> [Your task] All of the records must be repeated exactly.

> [Supplied material]

---

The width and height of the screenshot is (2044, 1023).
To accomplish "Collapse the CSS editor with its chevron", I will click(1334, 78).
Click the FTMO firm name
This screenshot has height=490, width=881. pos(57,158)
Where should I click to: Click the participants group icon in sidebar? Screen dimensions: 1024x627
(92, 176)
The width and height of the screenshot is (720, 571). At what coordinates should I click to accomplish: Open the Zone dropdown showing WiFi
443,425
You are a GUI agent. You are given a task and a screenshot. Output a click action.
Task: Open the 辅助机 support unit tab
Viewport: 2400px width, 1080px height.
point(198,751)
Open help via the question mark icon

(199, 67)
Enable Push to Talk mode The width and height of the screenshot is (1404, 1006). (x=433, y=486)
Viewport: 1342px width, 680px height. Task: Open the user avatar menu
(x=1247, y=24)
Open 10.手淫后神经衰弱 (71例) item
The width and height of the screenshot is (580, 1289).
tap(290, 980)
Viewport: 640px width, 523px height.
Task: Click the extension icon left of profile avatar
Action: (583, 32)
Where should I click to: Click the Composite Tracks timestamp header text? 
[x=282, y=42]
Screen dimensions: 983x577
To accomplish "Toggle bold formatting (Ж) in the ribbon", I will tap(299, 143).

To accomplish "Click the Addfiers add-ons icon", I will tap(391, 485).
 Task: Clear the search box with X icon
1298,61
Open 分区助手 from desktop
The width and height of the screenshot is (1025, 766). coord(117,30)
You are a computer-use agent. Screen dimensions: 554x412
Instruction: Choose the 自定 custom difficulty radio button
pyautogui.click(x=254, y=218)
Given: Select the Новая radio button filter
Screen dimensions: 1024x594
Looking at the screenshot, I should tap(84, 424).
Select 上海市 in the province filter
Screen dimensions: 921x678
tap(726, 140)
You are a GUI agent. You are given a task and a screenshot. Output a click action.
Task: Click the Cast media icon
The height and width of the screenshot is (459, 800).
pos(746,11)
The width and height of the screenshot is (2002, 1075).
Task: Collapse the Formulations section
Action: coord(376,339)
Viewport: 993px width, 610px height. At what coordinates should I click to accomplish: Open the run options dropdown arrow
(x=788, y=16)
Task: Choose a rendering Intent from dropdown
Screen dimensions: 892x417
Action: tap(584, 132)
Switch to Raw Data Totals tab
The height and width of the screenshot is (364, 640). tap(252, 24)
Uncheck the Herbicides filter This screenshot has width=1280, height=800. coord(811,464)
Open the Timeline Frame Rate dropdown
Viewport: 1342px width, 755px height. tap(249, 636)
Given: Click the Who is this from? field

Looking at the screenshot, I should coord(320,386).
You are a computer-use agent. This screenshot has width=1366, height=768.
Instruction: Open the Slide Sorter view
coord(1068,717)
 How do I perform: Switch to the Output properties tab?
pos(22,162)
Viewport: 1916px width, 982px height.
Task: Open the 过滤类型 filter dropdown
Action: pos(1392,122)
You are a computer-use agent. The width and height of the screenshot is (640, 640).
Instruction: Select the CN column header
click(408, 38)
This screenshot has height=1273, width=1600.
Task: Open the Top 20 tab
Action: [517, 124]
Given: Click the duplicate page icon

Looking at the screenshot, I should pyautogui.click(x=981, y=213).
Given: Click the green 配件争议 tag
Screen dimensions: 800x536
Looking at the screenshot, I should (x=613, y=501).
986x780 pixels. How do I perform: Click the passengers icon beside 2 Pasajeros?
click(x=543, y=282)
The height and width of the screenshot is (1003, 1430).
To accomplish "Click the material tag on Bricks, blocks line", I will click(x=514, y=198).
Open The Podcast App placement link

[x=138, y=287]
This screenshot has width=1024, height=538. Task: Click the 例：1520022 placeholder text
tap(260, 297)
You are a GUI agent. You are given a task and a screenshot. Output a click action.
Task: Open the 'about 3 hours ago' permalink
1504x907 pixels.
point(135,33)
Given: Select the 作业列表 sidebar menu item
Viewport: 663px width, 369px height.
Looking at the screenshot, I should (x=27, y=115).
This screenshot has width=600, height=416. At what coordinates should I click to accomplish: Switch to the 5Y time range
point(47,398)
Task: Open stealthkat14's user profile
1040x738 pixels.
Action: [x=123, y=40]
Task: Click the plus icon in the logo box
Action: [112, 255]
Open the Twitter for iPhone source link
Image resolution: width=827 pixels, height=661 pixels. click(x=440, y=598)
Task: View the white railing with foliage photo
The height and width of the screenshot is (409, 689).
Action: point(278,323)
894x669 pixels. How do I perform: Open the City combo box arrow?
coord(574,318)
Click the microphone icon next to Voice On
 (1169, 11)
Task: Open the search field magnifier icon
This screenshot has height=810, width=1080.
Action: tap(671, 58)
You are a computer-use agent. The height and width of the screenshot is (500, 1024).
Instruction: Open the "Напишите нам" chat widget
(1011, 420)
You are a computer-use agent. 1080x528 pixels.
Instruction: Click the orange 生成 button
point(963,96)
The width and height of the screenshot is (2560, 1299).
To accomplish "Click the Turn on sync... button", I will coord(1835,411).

---

> [Written response]
The width and height of the screenshot is (2044, 1023).
To accomplish "Collapse the CSS editor with its chevron", I will click(1334, 78).
Click the FTMO firm name
This screenshot has height=490, width=881. pos(57,158)
Where should I click to: Click the participants group icon in sidebar? Screen dimensions: 1024x627
(92, 176)
The width and height of the screenshot is (720, 571). At what coordinates should I click to accomplish: Open the Zone dropdown showing WiFi
443,425
You are a GUI agent. You are given a task and a screenshot. Output a click action.
Task: Open the 辅助机 support unit tab
Viewport: 2400px width, 1080px height.
point(198,751)
Open help via the question mark icon

(199, 67)
Enable Push to Talk mode The width and height of the screenshot is (1404, 1006). (x=433, y=486)
Viewport: 1342px width, 680px height. Task: Open the user avatar menu
(x=1247, y=24)
Open 10.手淫后神经衰弱 (71例) item
The width and height of the screenshot is (580, 1289).
tap(290, 980)
Viewport: 640px width, 523px height.
Task: Click the extension icon left of profile avatar
Action: (583, 32)
Where should I click to: Click the Composite Tracks timestamp header text? 
[x=282, y=42]
Screen dimensions: 983x577
To accomplish "Toggle bold formatting (Ж) in the ribbon", I will tap(299, 143).

To accomplish "Click the Addfiers add-ons icon", I will tap(391, 485).
 Task: Clear the search box with X icon
1298,61
Open 分区助手 from desktop
The width and height of the screenshot is (1025, 766). coord(117,30)
You are a computer-use agent. Screen dimensions: 554x412
Instruction: Choose the 自定 custom difficulty radio button
pyautogui.click(x=254, y=218)
Given: Select the Новая radio button filter
Screen dimensions: 1024x594
Looking at the screenshot, I should tap(84, 424).
Select 上海市 in the province filter
Screen dimensions: 921x678
tap(726, 140)
You are a GUI agent. You are given a task and a screenshot. Output a click action.
Task: Click the Cast media icon
The height and width of the screenshot is (459, 800).
pos(746,11)
The width and height of the screenshot is (2002, 1075).
Task: Collapse the Formulations section
Action: coord(376,339)
Viewport: 993px width, 610px height. At what coordinates should I click to accomplish: Open the run options dropdown arrow
(x=788, y=16)
Task: Choose a rendering Intent from dropdown
Screen dimensions: 892x417
Action: tap(584, 132)
Switch to Raw Data Totals tab
The height and width of the screenshot is (364, 640). tap(252, 24)
Uncheck the Herbicides filter This screenshot has width=1280, height=800. coord(811,464)
Open the Timeline Frame Rate dropdown
Viewport: 1342px width, 755px height. tap(249, 636)
Given: Click the Who is this from? field

Looking at the screenshot, I should coord(320,386).
You are a computer-use agent. This screenshot has width=1366, height=768.
Instruction: Open the Slide Sorter view
coord(1068,717)
 How do I perform: Switch to the Output properties tab?
pos(22,162)
Viewport: 1916px width, 982px height.
Task: Open the 过滤类型 filter dropdown
Action: pos(1392,122)
You are a computer-use agent. The width and height of the screenshot is (640, 640).
Instruction: Select the CN column header
click(408, 38)
This screenshot has height=1273, width=1600.
Task: Open the Top 20 tab
Action: [517, 124]
Given: Click the duplicate page icon

Looking at the screenshot, I should pyautogui.click(x=981, y=213).
Given: Click the green 配件争议 tag
Screen dimensions: 800x536
Looking at the screenshot, I should (x=613, y=501).
986x780 pixels. How do I perform: Click the passengers icon beside 2 Pasajeros?
click(x=543, y=282)
The height and width of the screenshot is (1003, 1430).
To accomplish "Click the material tag on Bricks, blocks line", I will click(x=514, y=198).
Open The Podcast App placement link

[x=138, y=287]
This screenshot has width=1024, height=538. Task: Click the 例：1520022 placeholder text
tap(260, 297)
You are a GUI agent. You are given a task and a screenshot. Output a click action.
Task: Open the 'about 3 hours ago' permalink
1504x907 pixels.
point(135,33)
Given: Select the 作业列表 sidebar menu item
Viewport: 663px width, 369px height.
Looking at the screenshot, I should (x=27, y=115).
This screenshot has width=600, height=416. At what coordinates should I click to accomplish: Switch to the 5Y time range
point(47,398)
Task: Open stealthkat14's user profile
1040x738 pixels.
Action: [x=123, y=40]
Task: Click the plus icon in the logo box
Action: [112, 255]
Open the Twitter for iPhone source link
Image resolution: width=827 pixels, height=661 pixels. click(x=440, y=598)
Task: View the white railing with foliage photo
The height and width of the screenshot is (409, 689).
Action: point(278,323)
894x669 pixels. How do I perform: Open the City combo box arrow?
coord(574,318)
Click the microphone icon next to Voice On
 (1169, 11)
Task: Open the search field magnifier icon
This screenshot has height=810, width=1080.
Action: tap(671, 58)
You are a computer-use agent. The height and width of the screenshot is (500, 1024).
Instruction: Open the "Напишите нам" chat widget
(1011, 420)
You are a computer-use agent. 1080x528 pixels.
Instruction: Click the orange 生成 button
point(963,96)
The width and height of the screenshot is (2560, 1299).
To accomplish "Click the Turn on sync... button", I will coord(1835,411).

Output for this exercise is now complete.